Report only the number of lines in the material below that contain the string "Expand", counting only matches with the same capitalization.

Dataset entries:
========

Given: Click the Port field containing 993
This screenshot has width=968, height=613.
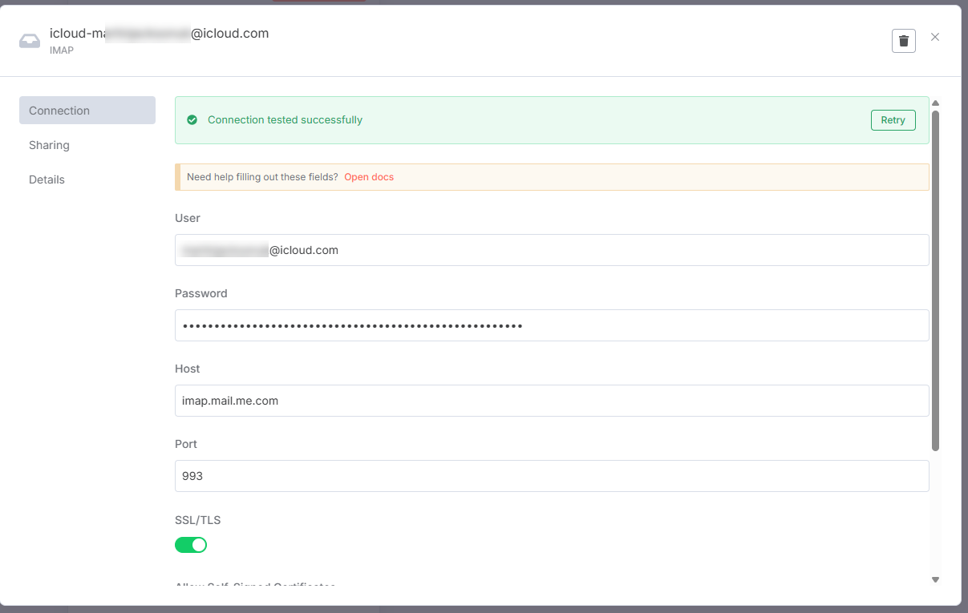Looking at the screenshot, I should click(552, 475).
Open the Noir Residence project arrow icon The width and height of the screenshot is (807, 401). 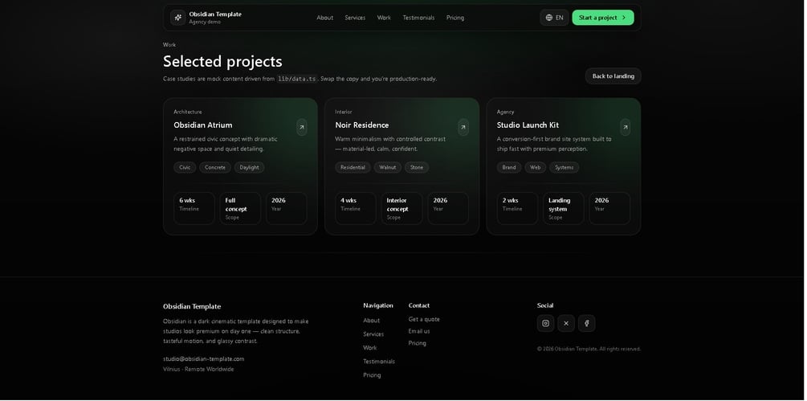tap(463, 127)
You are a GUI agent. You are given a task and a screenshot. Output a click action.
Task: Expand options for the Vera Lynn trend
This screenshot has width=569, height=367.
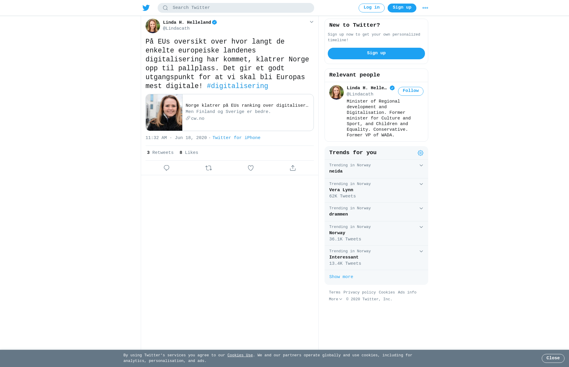coord(421,184)
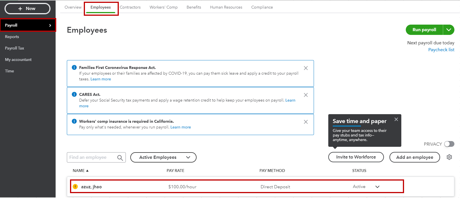
Task: Click the warning icon beside azuz, jhao
Action: tap(75, 187)
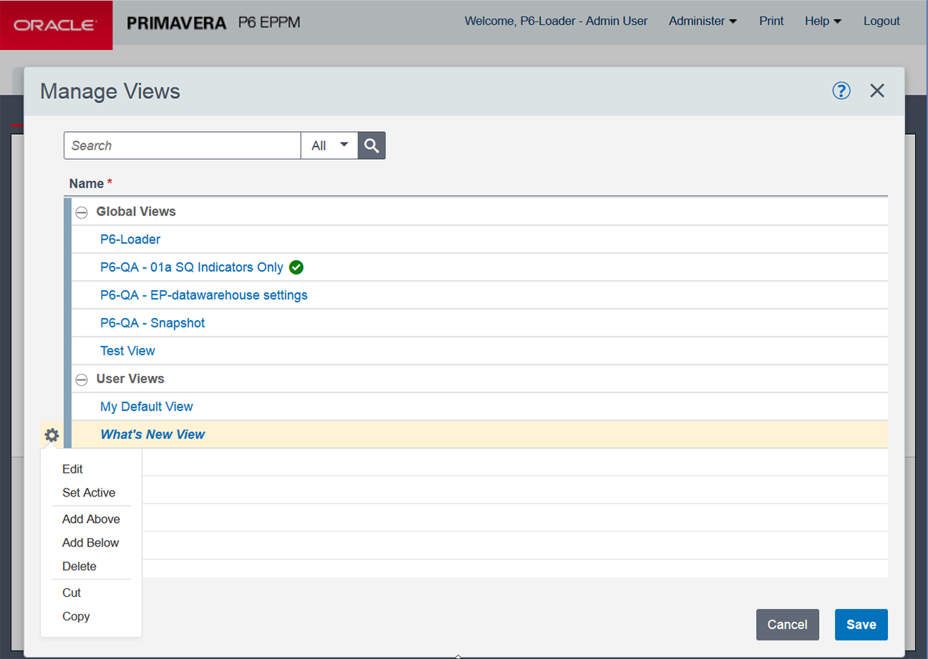Select Add Above in the context menu
This screenshot has width=928, height=659.
click(x=91, y=519)
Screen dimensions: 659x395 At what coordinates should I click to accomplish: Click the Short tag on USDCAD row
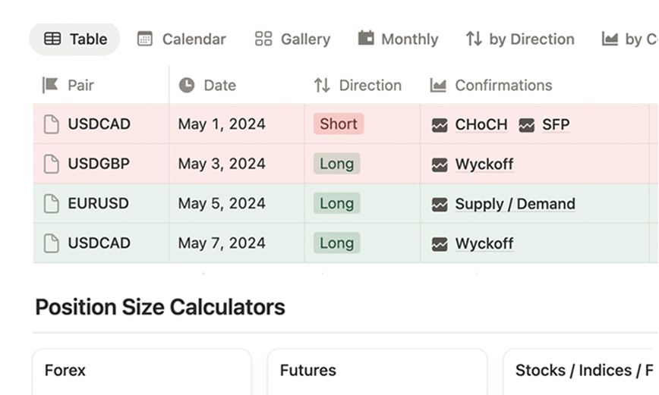point(338,124)
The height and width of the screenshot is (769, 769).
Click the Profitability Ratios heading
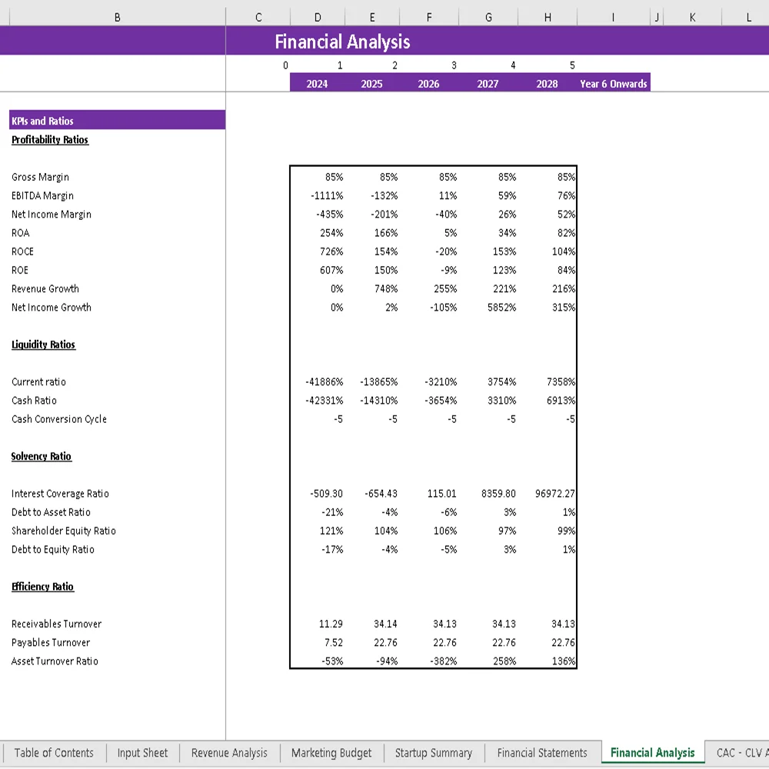(49, 140)
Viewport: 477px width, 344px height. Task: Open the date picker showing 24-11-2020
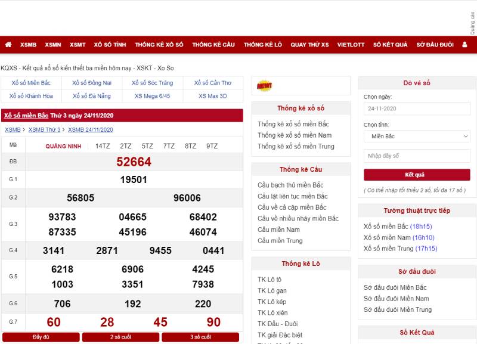pyautogui.click(x=417, y=109)
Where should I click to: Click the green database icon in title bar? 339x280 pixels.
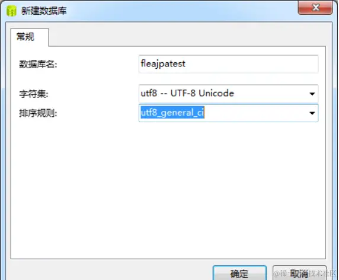[11, 11]
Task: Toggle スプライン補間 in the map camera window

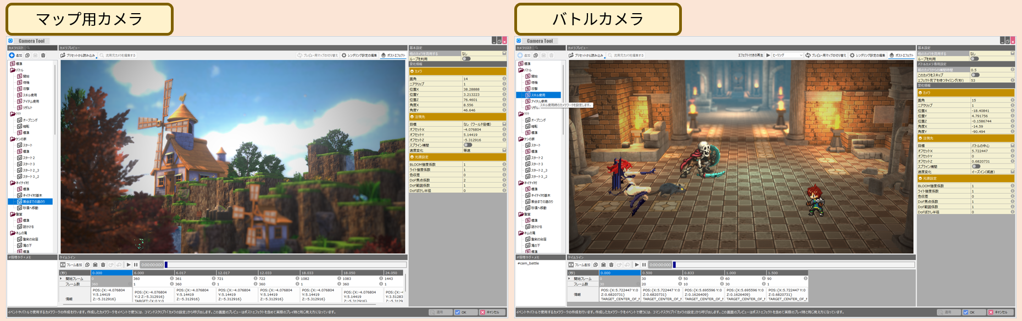Action: [468, 145]
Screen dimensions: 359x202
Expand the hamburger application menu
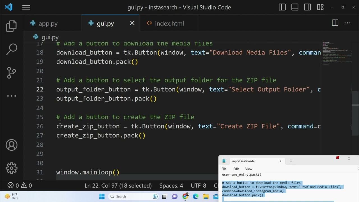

========

**THE REPLY:** 2